D’après M. Nininahazwe, c’est de la responsabilité de la CPI de révéler les coupables. Et de conclure que le pays en a marre de toutes ces crises répétitives qui ne font qu’endeuiller le pays depuis les années 60 : « Il faut qu’un jour l’espoir puisse renaître entre différentes composantes de la société burundaise. »
Dr Jean Minani : « Le dictateur burundais a peur d’être le nouveau locataire de la prison de La Haye »
« Nous sommes ici pour dire non à tous les crimes commis par Bujumbura envers son peuple face à l’impuissance de la communauté internationale », déclare le président du Cnared. D’après lui, c’est regrettable qu’une grande institution judiciaire comme la CPI ignore ce qui se passe au Burundi : « C’est un autre crime qu’elle a commis. Le désengagement de la CPI n’est pas digne de son travail. »
Se moquant du discours ‘ethnisant’ entretenu par Bujumbura, Dr Jean Minani rappelle que le problème burundais est loin d’être là : « Aujourd’hui, c’est le peuple burundais, hutu, tutsi et twa qui combat le pouvoir de Nkurunziza pour les massacres perpétrés à son égard. » Ce peuple, ajoute-t-il, n’est donc l’instrument ni des Français, ni des Belges, ni des Américains, ni de la Communauté internationale comme le pouvoir de Bujumbura le prétend.
Et de minimiser la décision de se retirer de la CPI : « La CPI doit savoir que Nkurunziza s’est retiré, mais non le peuple burundais. » Selon le président du Cnared, le « dictateur » burundais a peur d’être le nouveau locataire de la prison de La Haye.
Me Bernard Maingain : « Il n’y a pas d’autre justice pour les crimes commis au Burundi que celle de la CPI »
Me Maingain ne cache pas son amertume et sa déception face à la justice burundaise : « Nous espérions que la justice se fasse d’abord au Burundi. Les crimes sont à priori réprimés là où ils ont été commis. » Pourtant, il constate que c’est impossible.

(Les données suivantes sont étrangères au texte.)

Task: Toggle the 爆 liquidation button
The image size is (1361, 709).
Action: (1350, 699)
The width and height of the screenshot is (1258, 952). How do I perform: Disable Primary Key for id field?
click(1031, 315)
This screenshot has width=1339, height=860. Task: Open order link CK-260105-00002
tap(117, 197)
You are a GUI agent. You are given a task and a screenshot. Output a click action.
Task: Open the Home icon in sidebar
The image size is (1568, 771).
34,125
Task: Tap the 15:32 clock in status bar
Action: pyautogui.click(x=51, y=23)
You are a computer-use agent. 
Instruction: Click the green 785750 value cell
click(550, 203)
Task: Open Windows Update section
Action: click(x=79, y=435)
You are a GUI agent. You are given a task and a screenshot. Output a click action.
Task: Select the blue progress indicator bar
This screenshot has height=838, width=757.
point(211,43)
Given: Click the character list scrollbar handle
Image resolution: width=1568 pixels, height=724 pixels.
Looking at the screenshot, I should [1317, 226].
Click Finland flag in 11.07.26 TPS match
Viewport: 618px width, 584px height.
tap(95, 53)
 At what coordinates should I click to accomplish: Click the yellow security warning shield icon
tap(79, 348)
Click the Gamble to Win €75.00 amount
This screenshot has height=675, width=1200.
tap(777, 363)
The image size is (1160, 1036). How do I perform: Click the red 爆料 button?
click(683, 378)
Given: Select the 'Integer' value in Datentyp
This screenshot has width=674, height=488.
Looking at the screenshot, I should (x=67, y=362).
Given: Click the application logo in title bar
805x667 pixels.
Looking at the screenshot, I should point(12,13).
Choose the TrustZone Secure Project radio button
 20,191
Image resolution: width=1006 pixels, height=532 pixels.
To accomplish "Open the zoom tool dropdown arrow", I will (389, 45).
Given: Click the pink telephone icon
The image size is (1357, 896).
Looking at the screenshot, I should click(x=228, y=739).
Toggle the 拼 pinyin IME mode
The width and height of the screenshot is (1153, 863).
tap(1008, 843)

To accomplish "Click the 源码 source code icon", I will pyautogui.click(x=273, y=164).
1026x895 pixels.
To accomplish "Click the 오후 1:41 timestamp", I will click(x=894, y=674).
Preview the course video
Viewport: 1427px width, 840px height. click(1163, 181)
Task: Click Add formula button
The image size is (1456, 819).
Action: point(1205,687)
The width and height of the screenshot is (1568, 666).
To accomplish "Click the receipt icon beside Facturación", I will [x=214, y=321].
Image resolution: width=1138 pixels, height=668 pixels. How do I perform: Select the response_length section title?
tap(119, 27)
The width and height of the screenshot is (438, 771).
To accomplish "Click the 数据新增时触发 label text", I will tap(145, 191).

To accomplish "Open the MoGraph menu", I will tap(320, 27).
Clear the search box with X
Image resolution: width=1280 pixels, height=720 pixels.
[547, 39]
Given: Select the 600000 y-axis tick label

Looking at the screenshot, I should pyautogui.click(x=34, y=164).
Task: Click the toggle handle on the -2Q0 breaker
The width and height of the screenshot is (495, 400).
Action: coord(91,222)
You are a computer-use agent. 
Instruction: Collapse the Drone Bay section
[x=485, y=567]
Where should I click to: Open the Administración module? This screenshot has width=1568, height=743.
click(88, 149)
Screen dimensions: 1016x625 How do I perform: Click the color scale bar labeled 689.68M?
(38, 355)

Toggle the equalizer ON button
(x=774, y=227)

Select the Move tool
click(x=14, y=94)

Selon lui, 200 mandats ont été confiés au groupe d’avocats et remis entre les mains du procureur et du haut-commissaire aux droits de l’homme de façon confidentielle. Il ne doute pas que le dossier avance.
Me Maingain reconnaît que la CPI n’est pas compétente pour toutes sortes de crimes. Pour le cas du Burundi, explique l’avocat, elle l’est puisqu’il s’agit des actes qui relèvent de la catégorie des crimes contre l’humanité et de génocide. Il relève entre autres, des exécutions extrajudiciaires, des tortures, des violences, des disparitions, etc.
Quid de la décision de Bujumbura de se retirer ?
Peine perdue, regrette Me Bernard Maingain. Il estime que cette décision a des conséquences, voire un effet retour contre Bujumbura : « Cela impose désormais à la CPI de diligenter sa procédure d’enquêtes préliminaires. »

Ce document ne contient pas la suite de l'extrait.